A teacher at heart, Wang sees her business endeavor as another way to educate those around her. “I’m just hoping it’s like a domino effect, where people come in and see that this is a possibility.”
500 West Napa Street, Suite 540, Sonoma refillmadnesssacramento.com/Sonoma
HERITAGE ALCHEMY
Heritage Alchemy, Santa Rosa’s first refill store, was started by twin sisters Brianna Hanson and Brittany Westerman. After growing their event planning business Reed and James Events (named for Brittany’s two children), the sisters were ready to have a footprint in town. Brittany envisioned a storefront that would promote eco-friendly ideals and a sustainable way of life. On the main strip in the SOFA neighborhood, the boutique has the light crisp feel of a wine country wedding, with high-end beauty products like the Kate McCloud Mama Body Stone, a lotion bar that melts into your skin.
“We want everything to be a good clean swap from something you already use in your home to something a bit more eco-friendly, whether it be the refill station, or silicone Stasher bags instead of Ziploc, or deet-free bug repellent in a refillable case,” says Hanson, who has curated an eclectic array of home, body, and kitchen goods that are fun to browse.
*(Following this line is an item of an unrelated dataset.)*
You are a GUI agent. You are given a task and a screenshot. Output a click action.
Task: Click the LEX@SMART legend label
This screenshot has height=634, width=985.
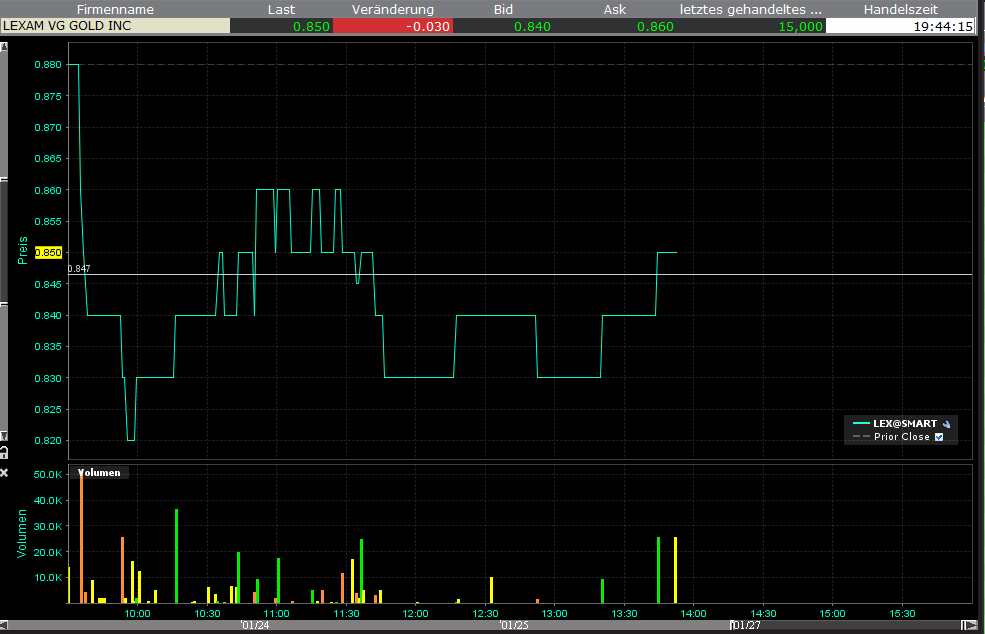point(904,423)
Find cast iron pans, books on DIY herbal infusions, hand-sewn kitchen scrubbers made with loofah and linen, bamboo plates and toothbrushes, tooth powder rather than paste, even compostable sunglasses for when they break or get too scratched up.
“Our biggest supplier for the refill station is a company called Common Good. Their mission is to reduce consumption of single-use plastic inside the supply chain,” Hanson tells me, and then explains that her hours of research found that many companies spend so much money on designing their packaging, they prefer you buy a new bottle each time. In contrast, Common Good uses and reuses five-gallon carboys for their products (rather than the typical one-gallon bulk containers), and charge far less for bulk items.
According to the Natural Resource Defense Fund, “A whopping 91% of plastic isn’t recycled at all.” When I look around my bathroom at the increasingly refillable containers, I’m reminded that we need to focus on the other key Rs— reducing, reusing, and refilling. As manager of Heritage Alchemy Erin Sweeney points out, “We don’t need a few people doing everything perfectly. We need a whole lot of people doing what they can, making small changes.”